Hello, my name is…Gene Leposki, I am a Board Certified Family Law Specialist and Managing Attorney for our Plano office at the Law Offices of Bailey & Galyen. I have been practicing law for over 30 years and the lawyers at Bailey & Galyen also has decades of legal experience.
When Covid 19 was first detected – it was during the Spring of 2020 when children were in Spring Break and their schools started to be locked down. The parent, mostly dads at that point in time, who had the child, were scared and decided they were not going to return the child to the other parent because their possession ended the day before school resumed and school was closed.
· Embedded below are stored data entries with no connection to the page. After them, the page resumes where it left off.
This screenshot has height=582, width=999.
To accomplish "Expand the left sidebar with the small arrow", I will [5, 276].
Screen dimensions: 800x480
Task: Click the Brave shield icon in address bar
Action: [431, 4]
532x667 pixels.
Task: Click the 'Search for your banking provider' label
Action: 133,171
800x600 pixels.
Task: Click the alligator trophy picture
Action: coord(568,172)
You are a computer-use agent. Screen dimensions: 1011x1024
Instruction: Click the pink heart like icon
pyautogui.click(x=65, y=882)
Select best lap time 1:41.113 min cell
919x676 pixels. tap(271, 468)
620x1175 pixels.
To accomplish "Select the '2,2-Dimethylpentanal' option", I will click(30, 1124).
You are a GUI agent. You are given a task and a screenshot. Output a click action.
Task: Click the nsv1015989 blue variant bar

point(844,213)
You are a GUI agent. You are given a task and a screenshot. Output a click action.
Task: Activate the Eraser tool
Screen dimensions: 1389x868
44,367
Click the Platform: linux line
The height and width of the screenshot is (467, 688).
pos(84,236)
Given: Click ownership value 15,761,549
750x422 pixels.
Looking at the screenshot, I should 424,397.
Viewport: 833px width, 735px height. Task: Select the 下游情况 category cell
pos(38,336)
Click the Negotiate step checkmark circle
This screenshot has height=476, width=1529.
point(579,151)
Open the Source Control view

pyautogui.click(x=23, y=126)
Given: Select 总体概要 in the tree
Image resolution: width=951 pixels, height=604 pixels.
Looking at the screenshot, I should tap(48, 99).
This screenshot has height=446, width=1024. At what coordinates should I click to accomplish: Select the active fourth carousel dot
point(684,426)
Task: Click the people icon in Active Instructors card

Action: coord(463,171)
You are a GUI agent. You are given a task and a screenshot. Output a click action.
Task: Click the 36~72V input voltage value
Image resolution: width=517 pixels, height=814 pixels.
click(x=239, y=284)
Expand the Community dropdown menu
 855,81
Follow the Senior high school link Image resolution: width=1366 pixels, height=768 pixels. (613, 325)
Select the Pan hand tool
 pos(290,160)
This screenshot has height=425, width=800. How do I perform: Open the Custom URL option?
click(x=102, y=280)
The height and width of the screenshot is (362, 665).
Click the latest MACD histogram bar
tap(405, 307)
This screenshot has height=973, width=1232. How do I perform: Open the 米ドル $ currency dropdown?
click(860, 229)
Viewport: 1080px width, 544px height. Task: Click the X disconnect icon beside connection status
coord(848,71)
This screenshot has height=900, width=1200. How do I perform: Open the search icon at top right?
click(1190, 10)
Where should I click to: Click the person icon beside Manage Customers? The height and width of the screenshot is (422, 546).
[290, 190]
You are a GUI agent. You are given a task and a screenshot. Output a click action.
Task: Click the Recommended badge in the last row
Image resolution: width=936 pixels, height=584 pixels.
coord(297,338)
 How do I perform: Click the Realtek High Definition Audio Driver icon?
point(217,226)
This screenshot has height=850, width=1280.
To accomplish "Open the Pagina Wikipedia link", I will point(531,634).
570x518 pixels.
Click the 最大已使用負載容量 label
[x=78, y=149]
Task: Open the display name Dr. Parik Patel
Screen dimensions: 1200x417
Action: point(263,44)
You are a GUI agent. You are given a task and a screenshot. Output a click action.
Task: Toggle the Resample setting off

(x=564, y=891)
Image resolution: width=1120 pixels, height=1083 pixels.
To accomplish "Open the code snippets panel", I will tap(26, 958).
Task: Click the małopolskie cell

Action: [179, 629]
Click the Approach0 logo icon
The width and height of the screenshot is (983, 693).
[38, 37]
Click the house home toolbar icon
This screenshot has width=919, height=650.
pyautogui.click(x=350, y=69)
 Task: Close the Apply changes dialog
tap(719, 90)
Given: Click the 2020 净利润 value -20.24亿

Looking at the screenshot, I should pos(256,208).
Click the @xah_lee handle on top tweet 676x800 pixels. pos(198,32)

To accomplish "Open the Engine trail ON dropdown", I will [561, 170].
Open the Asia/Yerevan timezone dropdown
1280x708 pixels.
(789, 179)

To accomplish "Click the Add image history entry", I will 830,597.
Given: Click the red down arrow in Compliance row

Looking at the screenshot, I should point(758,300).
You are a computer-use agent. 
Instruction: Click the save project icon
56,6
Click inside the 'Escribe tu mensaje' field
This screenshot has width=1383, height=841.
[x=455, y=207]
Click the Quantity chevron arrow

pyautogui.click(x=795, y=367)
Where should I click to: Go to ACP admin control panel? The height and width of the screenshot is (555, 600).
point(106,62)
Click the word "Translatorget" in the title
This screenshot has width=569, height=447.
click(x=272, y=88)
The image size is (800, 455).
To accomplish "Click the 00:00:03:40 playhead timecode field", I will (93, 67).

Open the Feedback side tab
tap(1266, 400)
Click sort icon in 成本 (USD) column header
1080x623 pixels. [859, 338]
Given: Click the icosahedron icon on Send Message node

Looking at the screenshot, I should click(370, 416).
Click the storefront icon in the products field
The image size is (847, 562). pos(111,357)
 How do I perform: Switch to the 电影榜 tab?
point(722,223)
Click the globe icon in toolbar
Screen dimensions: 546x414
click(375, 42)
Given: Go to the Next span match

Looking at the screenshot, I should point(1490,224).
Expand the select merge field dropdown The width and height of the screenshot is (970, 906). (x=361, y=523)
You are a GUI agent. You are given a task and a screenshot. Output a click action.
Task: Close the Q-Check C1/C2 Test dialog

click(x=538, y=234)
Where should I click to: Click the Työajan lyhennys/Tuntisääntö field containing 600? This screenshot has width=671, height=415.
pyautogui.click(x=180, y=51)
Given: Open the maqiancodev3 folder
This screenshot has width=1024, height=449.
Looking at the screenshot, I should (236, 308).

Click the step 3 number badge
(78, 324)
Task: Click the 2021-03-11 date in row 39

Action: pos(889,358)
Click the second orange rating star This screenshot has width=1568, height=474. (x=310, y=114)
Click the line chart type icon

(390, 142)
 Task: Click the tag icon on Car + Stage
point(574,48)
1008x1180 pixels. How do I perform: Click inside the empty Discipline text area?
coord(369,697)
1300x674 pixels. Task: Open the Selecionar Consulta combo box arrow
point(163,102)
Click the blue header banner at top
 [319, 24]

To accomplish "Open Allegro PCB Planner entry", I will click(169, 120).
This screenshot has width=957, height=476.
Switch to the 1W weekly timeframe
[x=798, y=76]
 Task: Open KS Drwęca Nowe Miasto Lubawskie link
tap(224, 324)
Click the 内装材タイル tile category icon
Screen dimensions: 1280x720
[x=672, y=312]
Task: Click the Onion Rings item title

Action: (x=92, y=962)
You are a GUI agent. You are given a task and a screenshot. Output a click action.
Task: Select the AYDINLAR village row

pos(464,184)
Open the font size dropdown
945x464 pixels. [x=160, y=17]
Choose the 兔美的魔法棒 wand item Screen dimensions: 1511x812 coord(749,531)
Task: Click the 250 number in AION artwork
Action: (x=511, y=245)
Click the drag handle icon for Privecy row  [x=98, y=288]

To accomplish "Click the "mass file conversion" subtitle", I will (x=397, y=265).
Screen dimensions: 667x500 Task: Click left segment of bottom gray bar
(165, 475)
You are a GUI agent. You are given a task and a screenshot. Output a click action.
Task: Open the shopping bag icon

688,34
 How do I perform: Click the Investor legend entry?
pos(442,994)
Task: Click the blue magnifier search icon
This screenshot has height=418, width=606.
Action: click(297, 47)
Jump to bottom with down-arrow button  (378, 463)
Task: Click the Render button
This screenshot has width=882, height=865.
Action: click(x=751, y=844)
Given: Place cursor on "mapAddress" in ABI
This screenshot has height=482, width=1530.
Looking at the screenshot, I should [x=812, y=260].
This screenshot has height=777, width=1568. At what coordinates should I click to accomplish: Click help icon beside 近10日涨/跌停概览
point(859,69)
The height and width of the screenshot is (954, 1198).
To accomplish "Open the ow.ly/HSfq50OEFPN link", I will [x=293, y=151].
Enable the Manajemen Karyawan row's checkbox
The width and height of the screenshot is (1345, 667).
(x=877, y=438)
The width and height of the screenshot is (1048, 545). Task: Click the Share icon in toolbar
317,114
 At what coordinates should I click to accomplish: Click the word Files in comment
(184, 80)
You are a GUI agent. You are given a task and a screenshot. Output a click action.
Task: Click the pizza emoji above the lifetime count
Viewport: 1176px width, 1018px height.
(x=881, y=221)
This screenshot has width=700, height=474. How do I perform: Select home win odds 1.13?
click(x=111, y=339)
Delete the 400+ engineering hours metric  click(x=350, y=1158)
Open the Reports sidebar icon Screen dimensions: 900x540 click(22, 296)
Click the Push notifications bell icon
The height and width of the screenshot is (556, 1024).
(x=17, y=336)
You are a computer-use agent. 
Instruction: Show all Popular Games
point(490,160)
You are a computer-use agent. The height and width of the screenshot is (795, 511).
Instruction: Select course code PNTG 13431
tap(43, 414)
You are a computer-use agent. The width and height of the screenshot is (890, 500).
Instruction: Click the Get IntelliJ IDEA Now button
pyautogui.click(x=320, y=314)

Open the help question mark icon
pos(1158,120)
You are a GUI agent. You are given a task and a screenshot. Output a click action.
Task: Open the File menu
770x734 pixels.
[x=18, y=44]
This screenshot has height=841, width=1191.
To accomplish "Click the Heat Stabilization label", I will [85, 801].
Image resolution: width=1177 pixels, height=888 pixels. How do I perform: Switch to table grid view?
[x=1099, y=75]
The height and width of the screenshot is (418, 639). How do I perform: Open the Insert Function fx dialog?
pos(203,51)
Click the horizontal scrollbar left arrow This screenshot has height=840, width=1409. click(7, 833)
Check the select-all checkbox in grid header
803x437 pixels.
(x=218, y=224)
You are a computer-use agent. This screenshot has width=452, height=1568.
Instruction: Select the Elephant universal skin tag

The TX Supreme Court stepped in right away and ruled, parents must obey by their current order and use the school calendar whether or not the schools were open or would ever re-open.
Then, it was the moms turn, when the mask mandates were put in place, they did not feel that Fathers were following the rules and decided that they would withhold custody from the Father because the kids were not safe. The TX Supreme Court stepped back in and said, we understand your concerns, but you must follow your order until it is modified.
Now we are facing battles over disagreements about getting children vaccinated. Some parents have religious differences and true medical concerns regarding the safety of the vaccines. Who has the right to make this medical decision for their child? It depends on your court order. Generally speaking, the right to make decisions related to non-emergency invasive medical decisions can be awarded exclusively to one parent, independently to both parents, or by agreement of both parents.
Therefore, if a parent has the exclusive right to make that decision, the other parent would need to get the order modified if he or she does not agree with the other parent’s vaccination policy. If the right is independent, then either parent can get the children vaccinated when the child is with him or her. If it is by agreement and they cannot agree, then they should seek the advice of the child’s primary pediatrician and present that evidence to the judge.
As I stated earlier, a parent must follow their existing order, but if one parent tests positive for Covid-19, then common sense dictates, visitation should be suspended until a negative test is presented and their possession should resume immediately thereafter to avoid an enforcement proceeding.